LES DEUX PORTRAITSSeules deux de ses toiles sont construites et peintes différemment. Deux portraits de jeunes filles assez semblables dans leur construction et dans la technique. Notre «kleine Maria» et sa « sœur en peinture », appelé simplement «portrait d’une jeune fille». Toutes deux prennent la même pose, portent une perle à l’oreille, sont coiffées d’un foulard et sont présentées sur fond noir. A un centimètre près les deux toiles sont de format identique (44,5 x 39/40) et ont été peintes à la même époque (circa 1665). Aujourd’hui Maria est mondialement connue, étudiée sous toutes les coutures, sa sœur pas. Pourquoi ?
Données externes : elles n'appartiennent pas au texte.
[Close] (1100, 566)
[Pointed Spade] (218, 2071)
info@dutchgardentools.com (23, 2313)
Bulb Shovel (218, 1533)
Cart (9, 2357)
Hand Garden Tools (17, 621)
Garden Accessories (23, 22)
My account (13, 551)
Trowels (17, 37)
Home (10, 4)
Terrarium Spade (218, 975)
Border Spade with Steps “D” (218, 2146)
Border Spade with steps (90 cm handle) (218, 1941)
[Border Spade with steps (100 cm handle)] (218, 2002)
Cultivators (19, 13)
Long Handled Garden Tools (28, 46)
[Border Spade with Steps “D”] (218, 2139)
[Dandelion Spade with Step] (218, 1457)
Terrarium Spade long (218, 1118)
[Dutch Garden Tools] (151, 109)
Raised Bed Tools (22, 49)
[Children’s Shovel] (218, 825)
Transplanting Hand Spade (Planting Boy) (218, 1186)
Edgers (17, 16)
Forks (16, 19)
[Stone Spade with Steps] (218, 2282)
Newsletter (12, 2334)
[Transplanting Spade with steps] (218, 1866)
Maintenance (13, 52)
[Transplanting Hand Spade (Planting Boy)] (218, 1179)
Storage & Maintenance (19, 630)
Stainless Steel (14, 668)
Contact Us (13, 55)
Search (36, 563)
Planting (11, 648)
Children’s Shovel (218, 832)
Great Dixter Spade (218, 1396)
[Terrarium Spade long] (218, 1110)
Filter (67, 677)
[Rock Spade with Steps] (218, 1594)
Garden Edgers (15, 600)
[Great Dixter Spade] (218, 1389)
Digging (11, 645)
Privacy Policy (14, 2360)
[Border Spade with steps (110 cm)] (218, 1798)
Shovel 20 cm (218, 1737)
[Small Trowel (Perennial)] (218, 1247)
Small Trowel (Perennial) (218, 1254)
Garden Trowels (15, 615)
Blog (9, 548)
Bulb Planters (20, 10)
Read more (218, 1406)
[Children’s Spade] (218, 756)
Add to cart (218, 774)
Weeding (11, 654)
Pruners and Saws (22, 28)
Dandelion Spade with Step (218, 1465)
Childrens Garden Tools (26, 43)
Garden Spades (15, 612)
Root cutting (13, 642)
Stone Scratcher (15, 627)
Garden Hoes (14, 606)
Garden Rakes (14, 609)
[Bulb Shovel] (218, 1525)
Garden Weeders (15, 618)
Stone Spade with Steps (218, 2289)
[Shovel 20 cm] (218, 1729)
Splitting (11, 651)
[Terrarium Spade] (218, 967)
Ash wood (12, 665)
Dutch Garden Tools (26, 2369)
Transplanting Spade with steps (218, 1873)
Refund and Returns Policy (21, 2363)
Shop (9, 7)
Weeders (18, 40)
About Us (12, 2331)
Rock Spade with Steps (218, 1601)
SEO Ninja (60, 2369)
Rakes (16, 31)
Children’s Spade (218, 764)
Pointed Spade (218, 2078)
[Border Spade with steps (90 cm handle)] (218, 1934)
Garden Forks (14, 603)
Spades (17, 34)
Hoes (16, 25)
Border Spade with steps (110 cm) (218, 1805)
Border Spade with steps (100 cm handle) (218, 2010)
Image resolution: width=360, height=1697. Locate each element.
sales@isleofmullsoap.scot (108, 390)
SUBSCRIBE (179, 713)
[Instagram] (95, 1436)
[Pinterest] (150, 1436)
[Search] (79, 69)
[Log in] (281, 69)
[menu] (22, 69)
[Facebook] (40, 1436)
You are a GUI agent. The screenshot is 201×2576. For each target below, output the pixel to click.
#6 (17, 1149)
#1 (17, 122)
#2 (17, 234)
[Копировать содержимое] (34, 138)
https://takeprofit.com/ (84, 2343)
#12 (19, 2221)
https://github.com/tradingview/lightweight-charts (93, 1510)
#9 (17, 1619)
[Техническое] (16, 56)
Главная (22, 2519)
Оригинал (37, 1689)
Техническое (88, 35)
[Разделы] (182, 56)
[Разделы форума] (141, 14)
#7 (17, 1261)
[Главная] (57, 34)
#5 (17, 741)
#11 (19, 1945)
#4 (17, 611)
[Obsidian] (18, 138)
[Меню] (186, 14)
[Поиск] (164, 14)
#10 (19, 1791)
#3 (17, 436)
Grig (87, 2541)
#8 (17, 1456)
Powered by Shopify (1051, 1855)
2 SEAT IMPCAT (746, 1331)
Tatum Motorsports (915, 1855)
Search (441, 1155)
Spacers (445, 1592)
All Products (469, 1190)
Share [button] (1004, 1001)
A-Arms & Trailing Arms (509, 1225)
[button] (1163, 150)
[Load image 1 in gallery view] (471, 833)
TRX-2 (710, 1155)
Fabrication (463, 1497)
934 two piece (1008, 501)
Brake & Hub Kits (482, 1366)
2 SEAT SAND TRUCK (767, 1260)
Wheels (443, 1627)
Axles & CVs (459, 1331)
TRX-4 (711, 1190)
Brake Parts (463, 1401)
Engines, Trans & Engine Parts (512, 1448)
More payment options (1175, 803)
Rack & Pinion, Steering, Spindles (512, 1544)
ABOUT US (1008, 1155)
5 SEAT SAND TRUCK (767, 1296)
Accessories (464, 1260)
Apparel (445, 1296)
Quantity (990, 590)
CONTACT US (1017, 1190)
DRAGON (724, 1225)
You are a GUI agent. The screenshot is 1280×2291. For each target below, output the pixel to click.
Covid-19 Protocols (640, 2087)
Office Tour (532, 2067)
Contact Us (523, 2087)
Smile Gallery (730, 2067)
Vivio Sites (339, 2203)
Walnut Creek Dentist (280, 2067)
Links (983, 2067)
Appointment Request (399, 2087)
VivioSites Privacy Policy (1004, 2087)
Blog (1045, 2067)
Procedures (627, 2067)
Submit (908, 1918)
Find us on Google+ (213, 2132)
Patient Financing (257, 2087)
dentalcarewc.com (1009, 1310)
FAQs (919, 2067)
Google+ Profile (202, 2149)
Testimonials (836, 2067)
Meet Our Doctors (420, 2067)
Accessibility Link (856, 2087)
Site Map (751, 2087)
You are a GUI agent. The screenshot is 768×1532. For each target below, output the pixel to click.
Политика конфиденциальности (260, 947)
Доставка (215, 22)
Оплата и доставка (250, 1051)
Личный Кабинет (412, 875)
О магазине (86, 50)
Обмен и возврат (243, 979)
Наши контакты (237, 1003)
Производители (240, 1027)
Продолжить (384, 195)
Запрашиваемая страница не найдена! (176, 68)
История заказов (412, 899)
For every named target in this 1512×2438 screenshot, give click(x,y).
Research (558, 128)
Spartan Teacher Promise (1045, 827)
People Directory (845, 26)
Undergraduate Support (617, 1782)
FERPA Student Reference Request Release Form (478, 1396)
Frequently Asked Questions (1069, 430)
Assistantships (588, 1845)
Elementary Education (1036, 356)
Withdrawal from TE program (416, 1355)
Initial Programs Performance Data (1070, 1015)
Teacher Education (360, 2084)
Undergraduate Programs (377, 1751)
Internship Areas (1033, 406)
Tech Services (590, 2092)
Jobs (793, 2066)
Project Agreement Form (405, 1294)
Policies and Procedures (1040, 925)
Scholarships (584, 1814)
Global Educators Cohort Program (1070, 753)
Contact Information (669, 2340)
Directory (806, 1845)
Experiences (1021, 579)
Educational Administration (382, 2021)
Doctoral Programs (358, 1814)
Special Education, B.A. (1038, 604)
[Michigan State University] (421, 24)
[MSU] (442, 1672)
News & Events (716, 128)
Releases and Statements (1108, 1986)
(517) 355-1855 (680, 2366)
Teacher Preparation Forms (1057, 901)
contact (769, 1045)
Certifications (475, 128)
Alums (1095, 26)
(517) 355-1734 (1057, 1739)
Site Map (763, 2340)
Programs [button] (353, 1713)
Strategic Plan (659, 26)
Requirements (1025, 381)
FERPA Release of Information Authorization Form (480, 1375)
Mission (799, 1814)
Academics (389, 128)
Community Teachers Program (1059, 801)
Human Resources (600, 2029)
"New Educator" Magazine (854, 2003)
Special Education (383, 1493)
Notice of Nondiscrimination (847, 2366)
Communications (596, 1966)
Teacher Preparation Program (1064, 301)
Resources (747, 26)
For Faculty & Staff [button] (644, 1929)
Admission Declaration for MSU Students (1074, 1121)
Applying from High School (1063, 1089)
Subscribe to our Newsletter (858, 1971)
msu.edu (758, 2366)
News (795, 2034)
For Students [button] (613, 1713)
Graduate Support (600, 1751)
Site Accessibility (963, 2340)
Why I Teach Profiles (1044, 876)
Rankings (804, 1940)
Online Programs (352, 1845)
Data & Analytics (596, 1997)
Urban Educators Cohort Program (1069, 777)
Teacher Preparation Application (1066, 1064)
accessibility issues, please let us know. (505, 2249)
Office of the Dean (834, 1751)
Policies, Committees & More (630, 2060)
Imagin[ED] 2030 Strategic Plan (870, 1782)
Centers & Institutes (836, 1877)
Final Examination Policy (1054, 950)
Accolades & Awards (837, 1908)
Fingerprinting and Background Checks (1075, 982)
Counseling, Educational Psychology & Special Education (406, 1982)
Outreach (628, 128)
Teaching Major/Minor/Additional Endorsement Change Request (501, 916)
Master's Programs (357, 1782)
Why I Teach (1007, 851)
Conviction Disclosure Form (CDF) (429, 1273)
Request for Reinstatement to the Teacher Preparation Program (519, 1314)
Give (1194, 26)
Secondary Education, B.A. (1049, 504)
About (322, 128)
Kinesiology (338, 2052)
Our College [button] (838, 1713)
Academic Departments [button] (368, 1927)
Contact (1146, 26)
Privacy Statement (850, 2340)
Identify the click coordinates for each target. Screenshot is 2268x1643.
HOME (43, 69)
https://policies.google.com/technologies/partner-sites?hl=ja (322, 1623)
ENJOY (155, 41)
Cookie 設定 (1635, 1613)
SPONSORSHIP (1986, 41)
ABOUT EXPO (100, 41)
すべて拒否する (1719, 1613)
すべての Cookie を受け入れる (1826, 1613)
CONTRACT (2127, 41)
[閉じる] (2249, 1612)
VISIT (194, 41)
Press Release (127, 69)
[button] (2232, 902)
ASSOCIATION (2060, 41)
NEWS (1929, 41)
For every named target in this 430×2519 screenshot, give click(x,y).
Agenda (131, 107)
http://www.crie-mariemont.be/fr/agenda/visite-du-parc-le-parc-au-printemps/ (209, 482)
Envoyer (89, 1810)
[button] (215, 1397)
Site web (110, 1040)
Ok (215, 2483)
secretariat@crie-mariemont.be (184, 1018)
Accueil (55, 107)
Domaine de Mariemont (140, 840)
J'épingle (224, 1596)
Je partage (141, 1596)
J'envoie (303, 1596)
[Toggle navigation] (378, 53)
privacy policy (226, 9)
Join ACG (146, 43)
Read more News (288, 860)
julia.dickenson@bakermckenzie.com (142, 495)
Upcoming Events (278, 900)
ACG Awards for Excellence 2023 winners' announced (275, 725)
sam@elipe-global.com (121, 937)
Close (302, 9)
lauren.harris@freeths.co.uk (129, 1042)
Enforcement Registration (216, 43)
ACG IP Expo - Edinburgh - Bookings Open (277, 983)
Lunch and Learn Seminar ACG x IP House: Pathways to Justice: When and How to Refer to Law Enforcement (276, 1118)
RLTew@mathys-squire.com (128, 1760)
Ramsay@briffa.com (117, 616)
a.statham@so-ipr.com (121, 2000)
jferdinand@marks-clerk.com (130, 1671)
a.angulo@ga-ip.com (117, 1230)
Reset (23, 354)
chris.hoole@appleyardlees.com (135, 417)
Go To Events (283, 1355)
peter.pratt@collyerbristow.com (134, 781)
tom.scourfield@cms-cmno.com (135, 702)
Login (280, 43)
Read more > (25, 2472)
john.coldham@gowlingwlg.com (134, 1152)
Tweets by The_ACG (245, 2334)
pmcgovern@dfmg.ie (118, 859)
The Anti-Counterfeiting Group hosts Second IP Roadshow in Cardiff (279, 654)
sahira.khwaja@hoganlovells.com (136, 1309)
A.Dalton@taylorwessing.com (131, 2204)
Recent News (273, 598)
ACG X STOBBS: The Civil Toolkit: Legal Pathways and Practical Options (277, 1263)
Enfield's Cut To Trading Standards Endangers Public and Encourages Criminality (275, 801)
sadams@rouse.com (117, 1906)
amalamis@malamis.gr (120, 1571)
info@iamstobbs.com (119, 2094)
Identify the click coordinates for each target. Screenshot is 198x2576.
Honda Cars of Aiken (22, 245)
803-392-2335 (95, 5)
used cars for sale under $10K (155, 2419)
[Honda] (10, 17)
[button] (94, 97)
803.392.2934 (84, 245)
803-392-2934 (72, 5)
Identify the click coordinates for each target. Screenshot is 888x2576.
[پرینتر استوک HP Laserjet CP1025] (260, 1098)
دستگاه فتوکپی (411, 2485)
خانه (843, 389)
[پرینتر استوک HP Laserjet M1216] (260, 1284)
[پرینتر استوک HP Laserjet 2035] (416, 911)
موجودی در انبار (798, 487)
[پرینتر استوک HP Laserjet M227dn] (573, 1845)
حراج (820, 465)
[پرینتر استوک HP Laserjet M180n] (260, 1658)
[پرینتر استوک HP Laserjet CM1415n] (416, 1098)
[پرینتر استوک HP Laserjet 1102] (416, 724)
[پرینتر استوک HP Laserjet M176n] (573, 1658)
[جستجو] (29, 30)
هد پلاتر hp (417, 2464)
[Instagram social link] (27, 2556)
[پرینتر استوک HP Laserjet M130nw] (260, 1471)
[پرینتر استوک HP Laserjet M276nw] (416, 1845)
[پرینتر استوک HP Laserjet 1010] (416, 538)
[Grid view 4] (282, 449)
TURBAN GROS PLANIl y a chez Maria une beauté indéniable, une perfection du visage et un côté charmant, juvénile, virginal, sensuel. Ses lèvres pulpeuses et sa bouche entre-ouverte, où brille un peu de salive, y sont pour beaucoup. Sur son visage, une expression de surprise, interrogative, elle semble prête à s’enfuir (ou à inviter), désirable, alors que sa sœur est statique, en attente, disponible. Maria est colorée, composition rythmée faite des 3 couleurs primaires, le jaune, le bleu, le rouge, sur fond noir. Ne serait-elle pas l’avant-garde de Mondrian ? Alors que sa sœur est traitée en gris, brun et noir, couleurs bien moins attractives, plus en rapport avec le temps passé. Et puis il y a cette lumière qui met en valeur son turban, rendant la jeune fille très exotique. Et finalement la pureté du blanc, de ses yeux, de son col, du reflet sur son pendant d’oreille qui fait de Maria un bijou naturel.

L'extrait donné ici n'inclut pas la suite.